While flipping through Flickr, I came across this antique photo of what appears to be an interracial American couple. They seem to be well to do, judging by the smart cut of his suit, and her fashionably billowy sleeves. And she made sure to tell her ladies’ maid, or whoever assisted her, to do her best work on the hair. OK?
The question is: Are they a mixed couple, and is she Black? Certainly her facial features suggest a strong influence of a Black parent or two grandparents. And we know plenty of dark-skinned people with fine, even thin, facial features. The Flickr caption notes that the previous owner of the card described the woman as an “African American beauty,” but it is not clear how the photographer, F.B. Clench, described them. The curator didn’t think it was clear that she was Black, but no other suggestion was offered. Her hair looks silken, but beyond that I don’t see anything that puts her African descent into question. Her eyes remind me of Ethiopian and Eritrean women I’ve met and regularly see around town or at church. Was she descended from Ethiopians? It is hard to say, since commerce and missionary relationships between the U.S. and what was called Abyssinia at the time was very light. Who knows if Abyssinians had established their networks here in the U.S. and intermarried by 1889 and 1898, when the photo was taken.
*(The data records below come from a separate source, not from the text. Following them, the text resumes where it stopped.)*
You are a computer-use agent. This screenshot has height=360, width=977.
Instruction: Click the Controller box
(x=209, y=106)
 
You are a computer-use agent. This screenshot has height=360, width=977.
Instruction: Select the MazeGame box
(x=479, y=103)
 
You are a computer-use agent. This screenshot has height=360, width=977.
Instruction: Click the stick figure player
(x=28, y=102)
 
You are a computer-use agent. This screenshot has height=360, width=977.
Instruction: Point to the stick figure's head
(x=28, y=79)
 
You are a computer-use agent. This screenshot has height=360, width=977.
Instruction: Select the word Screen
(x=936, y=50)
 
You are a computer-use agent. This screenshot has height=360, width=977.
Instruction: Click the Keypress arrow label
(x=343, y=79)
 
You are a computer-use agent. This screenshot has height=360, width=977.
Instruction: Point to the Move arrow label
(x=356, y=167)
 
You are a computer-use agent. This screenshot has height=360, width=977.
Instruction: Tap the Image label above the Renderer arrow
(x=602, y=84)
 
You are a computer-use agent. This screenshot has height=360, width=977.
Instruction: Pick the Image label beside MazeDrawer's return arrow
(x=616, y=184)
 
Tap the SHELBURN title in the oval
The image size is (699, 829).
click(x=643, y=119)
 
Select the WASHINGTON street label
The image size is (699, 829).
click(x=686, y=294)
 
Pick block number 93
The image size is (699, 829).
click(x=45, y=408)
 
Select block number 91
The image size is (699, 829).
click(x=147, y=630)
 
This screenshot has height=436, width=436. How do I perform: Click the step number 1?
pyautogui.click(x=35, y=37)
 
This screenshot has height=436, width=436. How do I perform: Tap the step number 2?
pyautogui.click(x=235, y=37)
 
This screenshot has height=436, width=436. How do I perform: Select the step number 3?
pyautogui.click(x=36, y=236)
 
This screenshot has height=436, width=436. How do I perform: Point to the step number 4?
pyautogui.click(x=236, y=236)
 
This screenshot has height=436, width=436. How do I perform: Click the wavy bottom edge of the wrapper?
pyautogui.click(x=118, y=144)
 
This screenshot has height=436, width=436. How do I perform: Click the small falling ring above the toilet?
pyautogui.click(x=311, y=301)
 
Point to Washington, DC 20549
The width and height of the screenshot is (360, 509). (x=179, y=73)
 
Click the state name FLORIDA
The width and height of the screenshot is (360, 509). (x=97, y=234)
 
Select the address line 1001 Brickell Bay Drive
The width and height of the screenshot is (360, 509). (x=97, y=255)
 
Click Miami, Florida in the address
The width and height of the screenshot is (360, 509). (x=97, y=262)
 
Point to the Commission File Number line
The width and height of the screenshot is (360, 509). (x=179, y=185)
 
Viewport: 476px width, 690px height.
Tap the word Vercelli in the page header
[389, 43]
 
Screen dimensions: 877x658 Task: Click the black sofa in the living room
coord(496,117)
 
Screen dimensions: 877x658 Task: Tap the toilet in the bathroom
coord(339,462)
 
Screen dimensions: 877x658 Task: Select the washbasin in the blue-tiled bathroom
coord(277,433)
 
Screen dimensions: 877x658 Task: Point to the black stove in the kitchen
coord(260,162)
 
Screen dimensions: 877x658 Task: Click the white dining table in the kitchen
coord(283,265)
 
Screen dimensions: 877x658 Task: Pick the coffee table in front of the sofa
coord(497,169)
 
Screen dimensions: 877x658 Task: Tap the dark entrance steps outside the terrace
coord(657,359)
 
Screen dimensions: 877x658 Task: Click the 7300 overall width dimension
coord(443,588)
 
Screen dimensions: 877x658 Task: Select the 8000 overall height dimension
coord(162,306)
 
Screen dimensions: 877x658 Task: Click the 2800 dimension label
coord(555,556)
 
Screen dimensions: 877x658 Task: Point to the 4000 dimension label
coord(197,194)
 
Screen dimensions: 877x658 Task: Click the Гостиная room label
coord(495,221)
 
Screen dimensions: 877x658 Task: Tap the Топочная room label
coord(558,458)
In any case, they look wonderful, and I took special note of their posture and smiles. They actually look relaxed, like they wanted to be there and get their money’s worth. They are leaning toward each other, touching, and they even seem aware of the camera, and what a remarkable occasion it was to have their portrait professionally done. Unlike a lot of the other facial expressions you find in Victorian-era photographs, middle-and high-class people frozen in hard-bitten stoicism, stiff and awkward, as if taking a picture was an alien experience and an imposition. I wouldn’t want to be remembered like that for all time. These fine folks are dressed to the nines and happy to be there! Thumbs up.